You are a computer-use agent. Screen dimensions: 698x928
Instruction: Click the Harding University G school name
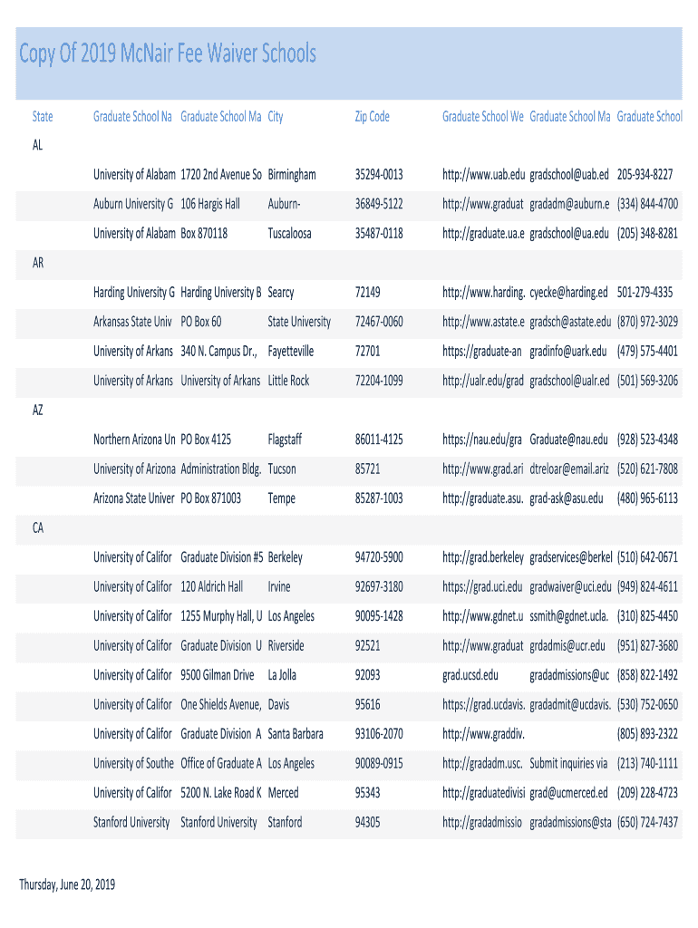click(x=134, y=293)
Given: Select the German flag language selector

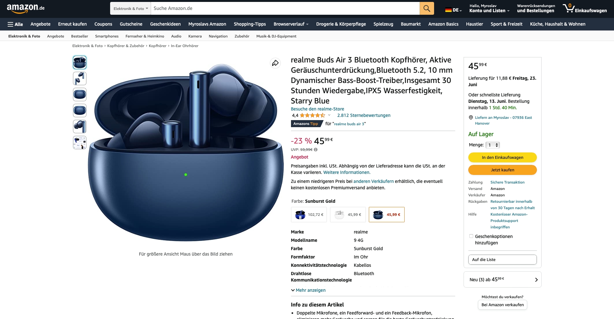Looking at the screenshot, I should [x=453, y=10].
* * *
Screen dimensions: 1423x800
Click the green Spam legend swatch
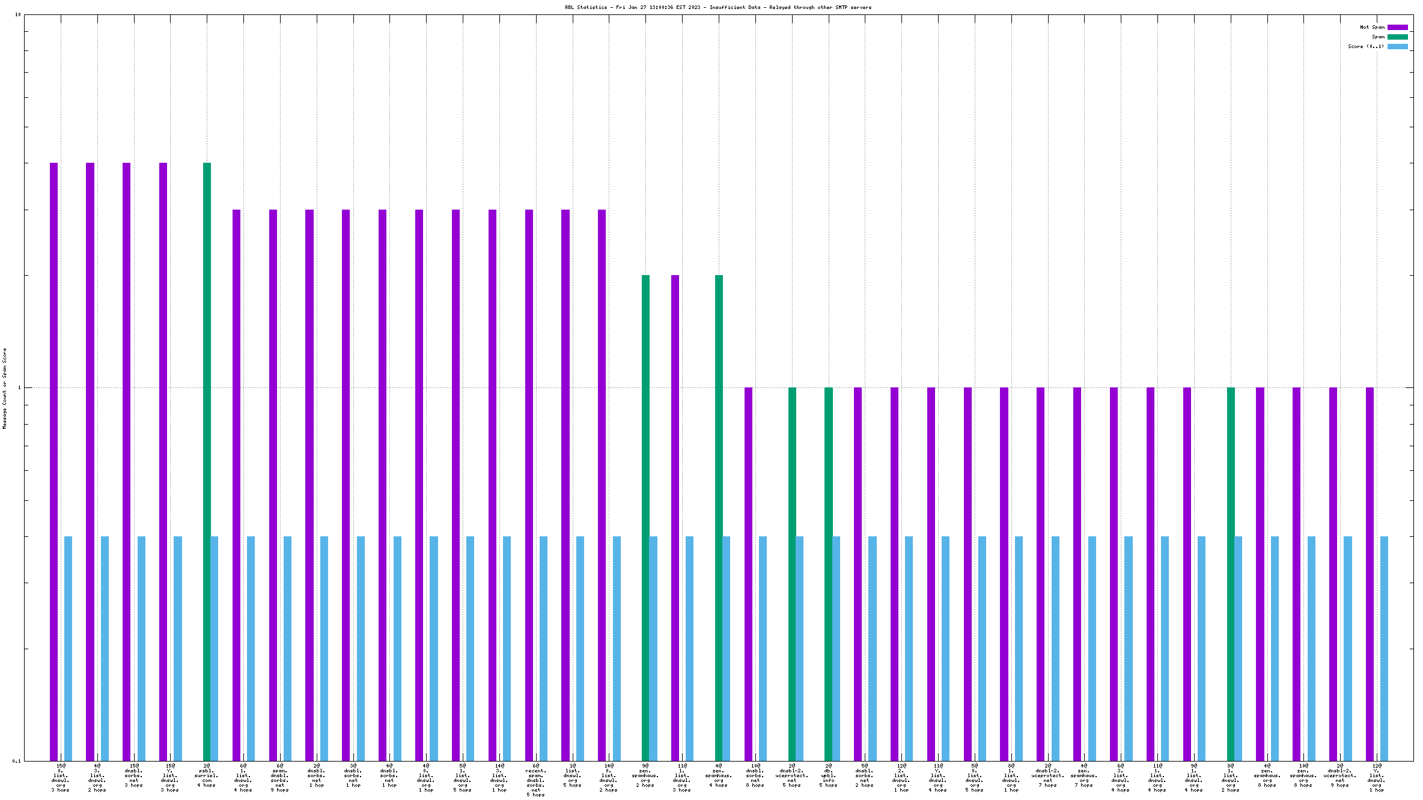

GOAL –
Count the lines in the items above that contain the string "dimensions", treating case as significant. Give only the number.

WORKED SOLUTION –
2